隣を歩くガーナも、その視線に気づいていた。気付いてからこそ大声で文句を言ったのだ。言いたいことがあるのならば出て来い、自分が相手になると言いたげな表情を浮かべるガーナに対してライラは静かに首を横に振った。
「ガーナちゃん。それはいけませんわ。ガーナちゃんの敵は私の敵ですもの。大事になってしまうでしょう?」
「え? うーん、そうだねぇ……。ふふふっ、国を巻き込んだ大戦なんて私の趣味じゃないわ!」
「そうでしょう。それでしたら不特定多数の人間を挑発する真似はしてはいけませんよ」
「えー。ライラの言いたいことはわかるけど。それじゃあつまらないわ。私に見られているだけで我慢しろとでもいうの? このガーナ様よ? 私、そんな失礼なことをされて黙っているなんて嫌よ」
ライラは純粋な憧れや恋心、不純な動機など様々な理由から注目を集めている。
それは隣国の王女と関わりをもちたい者たちによるものだろう。そのような視線に気付かないほどに鈍感ではない。それは、ライラも同じである。
……見るなら、なにも考えずに話せばいいのに。
実際に声を掛ける人は、ほとんどどいない。
それは、その横で敬語や謙譲語という常識を知らないのではないかと思わせるくらいに友好的で立場を弁えないガーナがいるからなのだろうか。それとも、ライラの立場を考慮して距離を取っているのだろうか。
……ライラだって、見られて良い気はしないわよ。
ガーナは、そう考えていたが、実際は少しだけ違う。
身分に囚われることのない友人を求めているライラにとっては、身分を気にしなければいけない生徒から慕われても意味がないのである。それは、去年、起きてしまった出来事によって、誰もが理解をしていることだった。

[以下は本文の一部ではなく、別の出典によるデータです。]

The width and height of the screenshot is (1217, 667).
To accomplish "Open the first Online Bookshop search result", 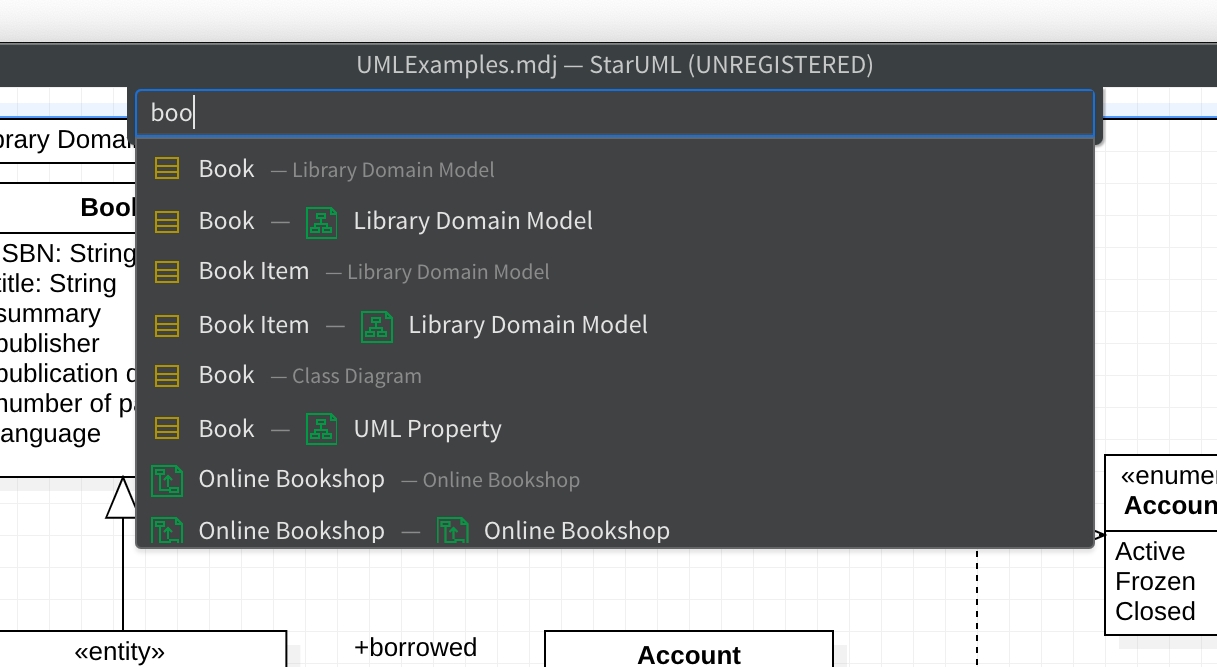I will (x=291, y=480).
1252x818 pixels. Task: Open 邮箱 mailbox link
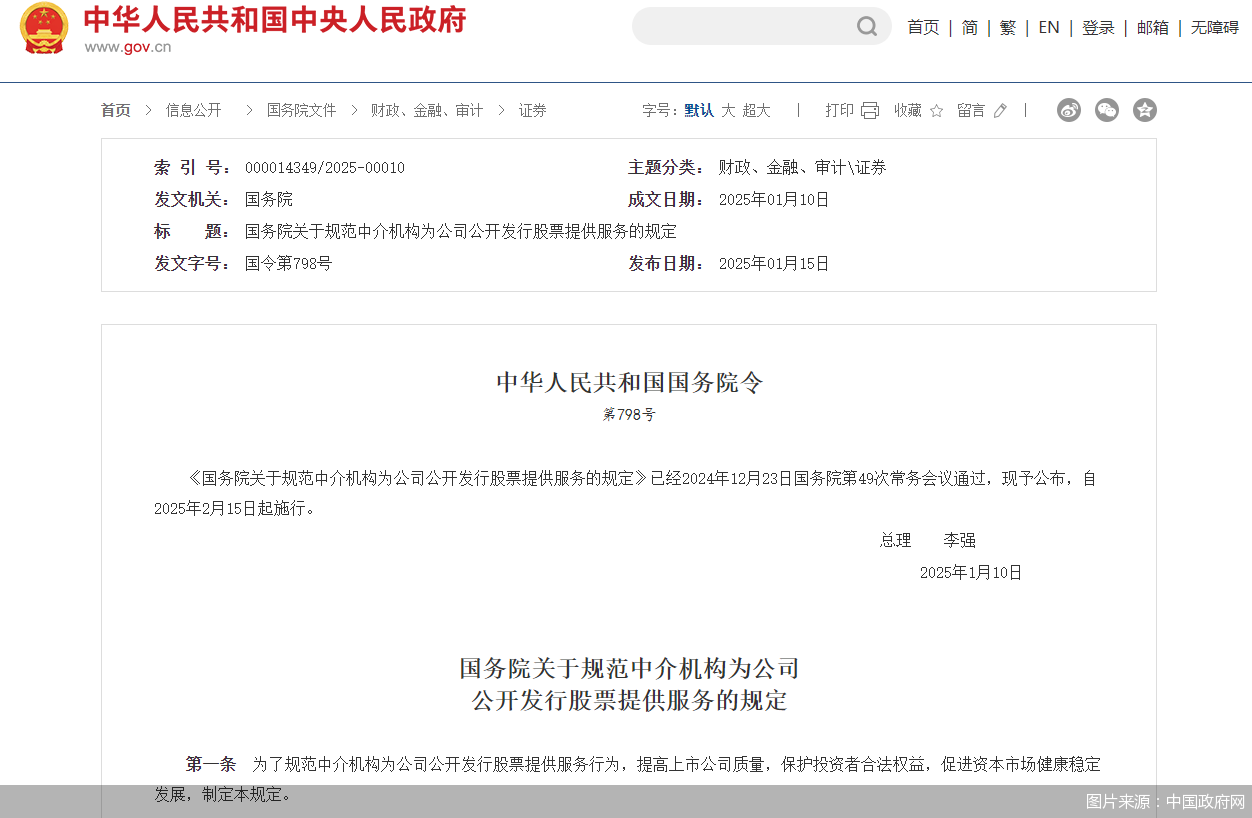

「ねぇ、ライラ! 久しぶりの買い物をしているのだからさぁ、豪遊しようよぉ! 豪遊! たくさん、お洋服を買いましょうよ! 私ね、兄さんからお小遣いをもらったの。パパもママもそんなにくれなかったんだけど、兄さんがこっそりとね。だから一緒にたくさん買えるわ!」
ガーナは、そんなライラの肩を叩きながら笑った。
……全く。これでも王女様なのかねぇ?
声に出すことはないが、内心では疑っていた。
本当は同じような市民階級の人間ではないのかと願う気持ちが生まれてしまった疑問だろう。あまりにも優しすぎるライラとこれからも一緒にいたいと願うからこその疑問だ。
もっとも、警備の厳しい帝国で身分を偽ることは、ありえない話だ。
帝国には七人の始祖がいる。
彼らは帝国の害となる人間を受け入れることを拒絶する。
万が一にも、身分偽装をすれば、懲役刑が処されるのは間違いないだろう。下手をすれば、王族や貴族の名を傷つけた罪で極刑が処されるかもしれない。
そんな時代で命知らずな行為をする人はいない。
……でも、王族が豪遊しないなんて、想像できないのよねぇ。
帝国の皇族は、およそ千年の歴史を持つとされている名門家系。歴史の中ではネイチェル王朝からテンガイユリ王朝に交代するなどの出来事があったものの皇族に流れている血の尊さには変わりはない。
その地位を脅かす者は、誰であったとしても極刑に処される。
皇族の意見を無視しようものならば、その場で拷問が行われてしまうだろう。勿論、拷問が終わった後の生は望めない。苦しみ足掻きながら命を落としていく様を見て、ようやく、満足をするのだろう。例え、皇族の意思を尊重し、逆らう事の無い民衆が飢え死にしても、皇族や貴族は贅沢を止めない。
刃向う者どもは、例外なく皆殺しにされてきた。
それこそが、帝国を治める皇帝の姿なのである。
もっとも、現皇帝は、帝国を支えている“身分制度”を改革しようとしている噂ではあるが。――それが事実かは、確かめる術はない。